Asked by 3 Companies

Prime Palindrome

What is this problem about?

The Prime Palindrome problem asks for the smallest prime palindrome greater than or equal to n. A palindrome is a number that reads the same forwards and backwards; a prime palindrome must be both. This coding problem requires generating palindromes and checking primality. The math and number theory interview pattern is demonstrated.

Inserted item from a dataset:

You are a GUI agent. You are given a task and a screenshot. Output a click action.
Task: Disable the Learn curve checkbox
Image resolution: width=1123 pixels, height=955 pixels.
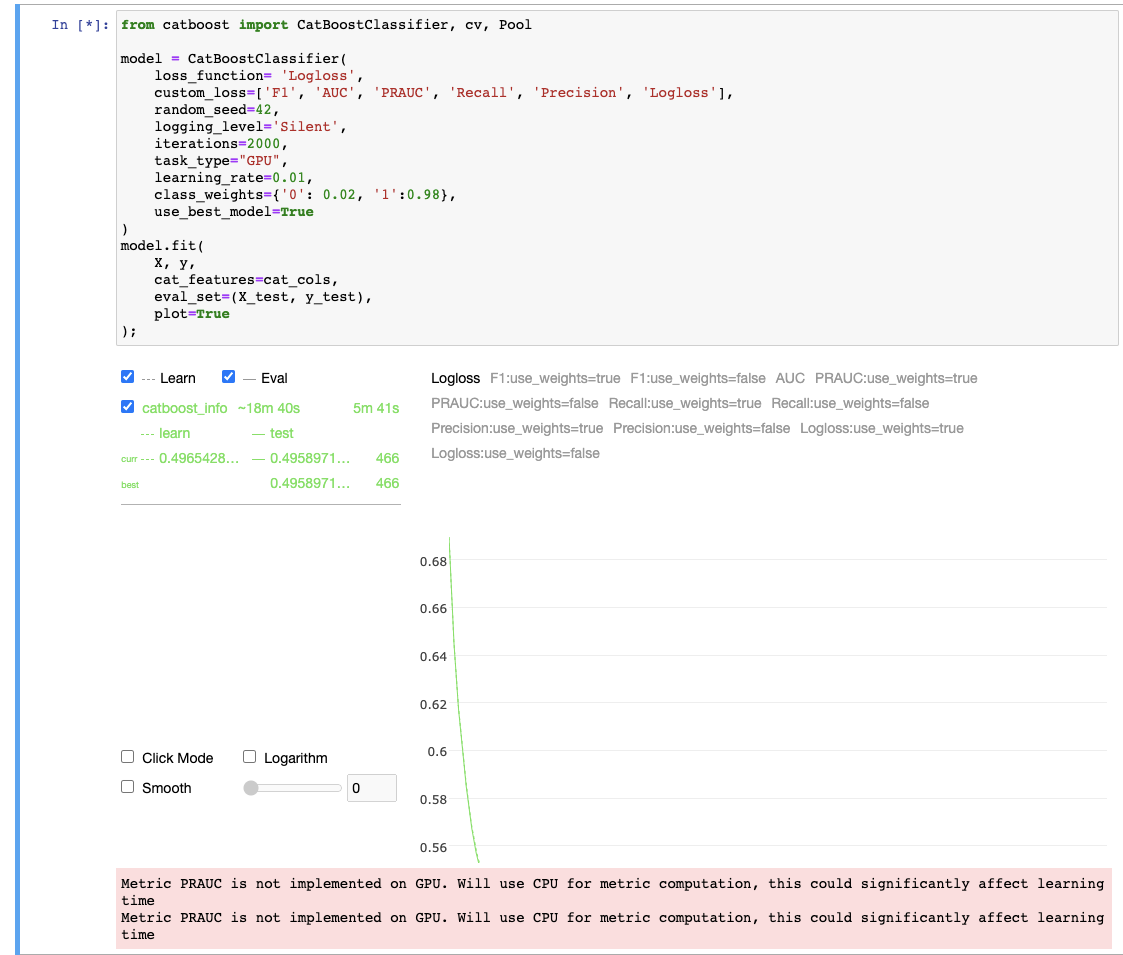pos(127,377)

Why is this asked in interviews?

Meta, Amazon, and Google ask this to test number generation with multiple constraints. The key mathematical insight: all even-digit palindromes (except 11) are divisible by 11 and thus not prime. This prunes the search space dramatically.

Algorithmic pattern used

Skip even-length palindromes + primality check. For each candidate starting from n: check if it's a palindrome and prime. Skip all even-digit palindromes (they're multiples of 11 except 11 itself). Generate odd-digit palindromes directly: for k digits where k is odd, enumerate the first (k+1)//2 digits and mirror them. Check primality with Miller-Rabin or trial division.

Example explanation

n=6. Check: 6 not prime. 7 is prime AND palindrome → 7. n=8. 8,9 not prime+palindrome. 10,11: 11 is prime palindrome → 11. n=13. 13 is prime but not palindrome. Next palindromes: 101 (prime ✓) → 101.

Common mistakes candidates make

  • Not skipping even-digit palindromes (slows down search significantly).
  • Slow primality check for large numbers.
  • Not handling n=1 correctly (smallest prime palindrome ≥ 1 is 2).
  • Off-by-one in palindrome generation.

Interview preparation tip

Prime Palindrome is an intersection problem: generate candidates satisfying both properties. The even-digit palindrome insight (divisible by 11) is a key optimization. For efficient palindrome generation: iterate over the "half" of a palindrome and mirror it. Practice generating palindromes of length k directly — it's faster than checking each number individually for palindromicity.